- **Objective**: From the Etana interview, repeat word for word the stretch starting at "With hit songs" and ending at "the music business?".
-- START OF Supplied passage --
With hit songs ‘Wrong address’ (2006) ‘Roots’ (2007) and her chart topper ‘Warrior Love’ Etana has had several # 1 songs on Jamaican, England, Us and the Virgin Island on reggae charts. Arguably the most successful female singer in reggae today, she’s struck a symbiotic chord with audiences. This Jamaican born Miami bred siren described by Vibe magazine as “established herself as formidable performer and songwriter whose music and reputation precedes her’ has won the female Singer of the Year for 2007 at several award shows this year including the International Reggae and World Music Award and the Reggae Academy Award. On stage she exudes a regal bearing and the attitude of a diva; her live stage presence commands attention
SS: How did you break into the music business?
Etana: I came to Jamaica in 2005 to open up an internet cafe and start a new life away from music. I figured it would be a better thing to do than to be in a world of music where sex and material things are the only sure way to be top seller or to be appreciated in the initial stages of a female artist career. I was later introduced to Fifth Element Records by a friend a mine. I remember when I was going through the gate I said to him, “look, I am signed to a major label already. I don’t need to be here”. He just looked at me and laughed. He walked in and told his friends that I was the girl he was always talking about that can sing. It took some time but I finally gave in and did about two or three songs for them. Then they asked me to do one show with Richie Spice in California as a back up singer and I ended up on the road with Richie for one year.
-- END OF Supplied passage --
-- START OF Items --
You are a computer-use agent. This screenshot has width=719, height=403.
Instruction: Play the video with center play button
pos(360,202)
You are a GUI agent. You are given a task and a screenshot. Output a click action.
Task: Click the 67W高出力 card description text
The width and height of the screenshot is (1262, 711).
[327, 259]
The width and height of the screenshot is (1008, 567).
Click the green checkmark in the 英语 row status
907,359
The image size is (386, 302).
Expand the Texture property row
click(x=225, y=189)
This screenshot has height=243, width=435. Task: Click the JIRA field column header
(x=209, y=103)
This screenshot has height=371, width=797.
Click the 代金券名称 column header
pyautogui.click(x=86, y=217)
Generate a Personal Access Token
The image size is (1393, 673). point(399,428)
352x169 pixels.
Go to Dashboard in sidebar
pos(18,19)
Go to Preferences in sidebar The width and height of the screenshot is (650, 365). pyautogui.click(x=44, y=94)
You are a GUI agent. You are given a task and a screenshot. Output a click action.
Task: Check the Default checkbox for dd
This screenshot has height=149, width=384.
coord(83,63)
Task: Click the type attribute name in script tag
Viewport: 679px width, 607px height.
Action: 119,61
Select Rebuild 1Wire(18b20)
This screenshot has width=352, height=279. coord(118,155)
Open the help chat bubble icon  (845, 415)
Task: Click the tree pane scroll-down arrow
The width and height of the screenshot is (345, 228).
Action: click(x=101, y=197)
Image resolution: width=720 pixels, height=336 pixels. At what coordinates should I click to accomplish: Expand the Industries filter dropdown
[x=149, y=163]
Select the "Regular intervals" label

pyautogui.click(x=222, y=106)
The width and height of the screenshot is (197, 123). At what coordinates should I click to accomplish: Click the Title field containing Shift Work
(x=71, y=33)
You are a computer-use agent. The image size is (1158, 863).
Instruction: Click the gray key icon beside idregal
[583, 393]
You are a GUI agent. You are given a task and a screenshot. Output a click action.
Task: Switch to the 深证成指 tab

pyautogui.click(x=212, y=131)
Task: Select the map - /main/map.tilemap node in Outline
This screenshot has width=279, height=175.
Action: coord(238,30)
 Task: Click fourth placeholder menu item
-- END OF Items --
- **Solution to this task**:
With hit songs ‘Wrong address’ (2006) ‘Roots’ (2007) and her chart topper ‘Warrior Love’ Etana has had several # 1 songs on Jamaican, England, Us and the Virgin Island on reggae charts. Arguably the most successful female singer in reggae today, she’s struck a symbiotic chord with audiences. This Jamaican born Miami bred siren described by Vibe magazine as “established herself as formidable performer and songwriter whose music and reputation precedes her’ has won the female Singer of the Year for 2007 at several award shows this year including the International Reggae and World Music Award and the Reggae Academy Award. On stage she exudes a regal bearing and the attitude of a diva; her live stage presence commands attention
SS: How did you break into the music business?